What is Microlearning?

John Eades, writing for eLearning Industry, defines microlearning as “a way of teaching and delivering content to learners in small, very specific bursts.” Microlearning is often associated with online learning and relies heavily on video and animation to convey content. Indeed, learning platforms such as Bridge are ideal for hosting microlearning modules. Rather than casting a wide net, lessons are intended to hit a very specific target. Oftentimes, lessons are interactive and students are asked to respond or perform a task.

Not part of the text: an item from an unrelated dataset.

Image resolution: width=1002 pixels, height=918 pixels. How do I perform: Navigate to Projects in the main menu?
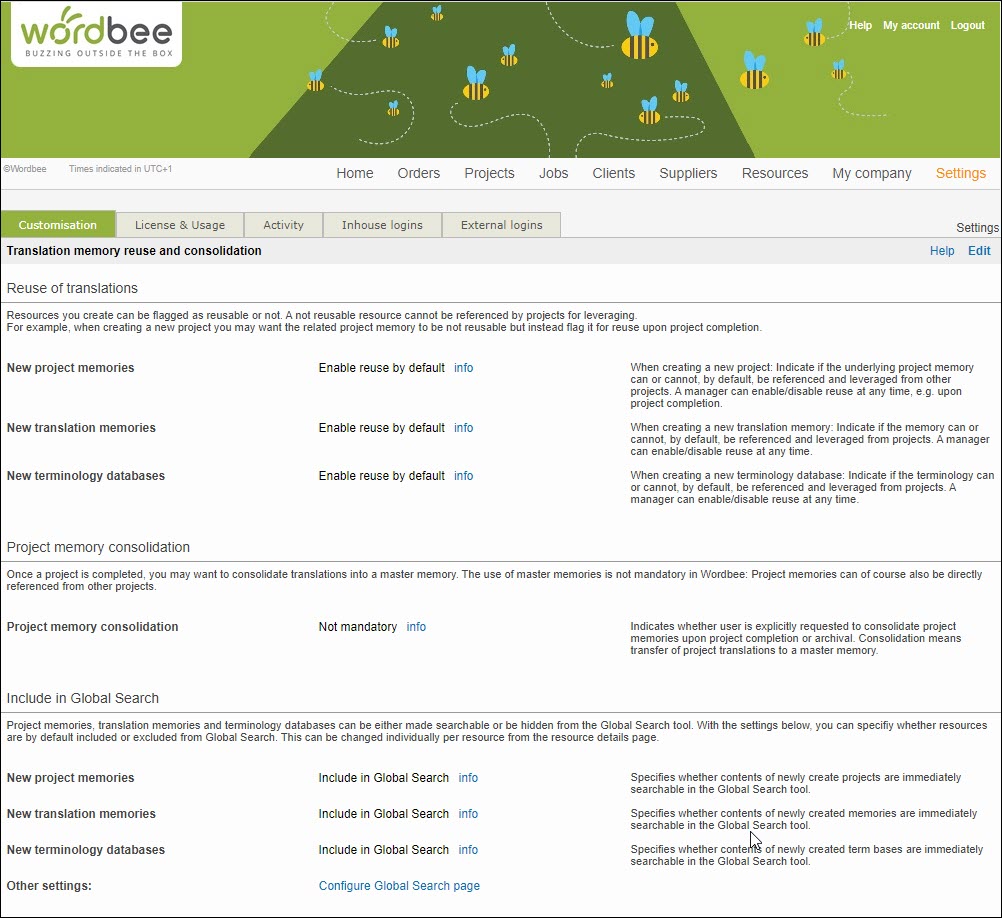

A module you would use to train a sales team on a new product, for example, might involve a short introductory video that highlights its marketable features, discusses what it improves upon, and shows why a customer would want it. From there, employees might read a series of illustrated infographics outlining how to generate need, approach potential clients, and answer common questions. To keep learners actively engaged, a brief quiz would follow, testing employees on the content of the video and infographics. By keeping learners engaged, you can ensure they pay attention and even improve their retention. Essentially, microlearning is a highly concentrated and participatory activity.

Why Should You Use Microlearning?

It might be easy to shake your fist at the wandering minds of today’s workers. Or, you can engage them with modern technology. Relying on older, more traditional methods of training and instruction is not only ineffective, but costs time, energy, and money. The genius of microlearning is that it brings the learner into a digital, visual environment in which most people feel comfortable. By keeping things brief and to the point, it helps you avoid exhausting learners, so they’re fresh and ready for the next lesson. With technology changing the ways we do things, it’s important that methods of learning also change and keep pace.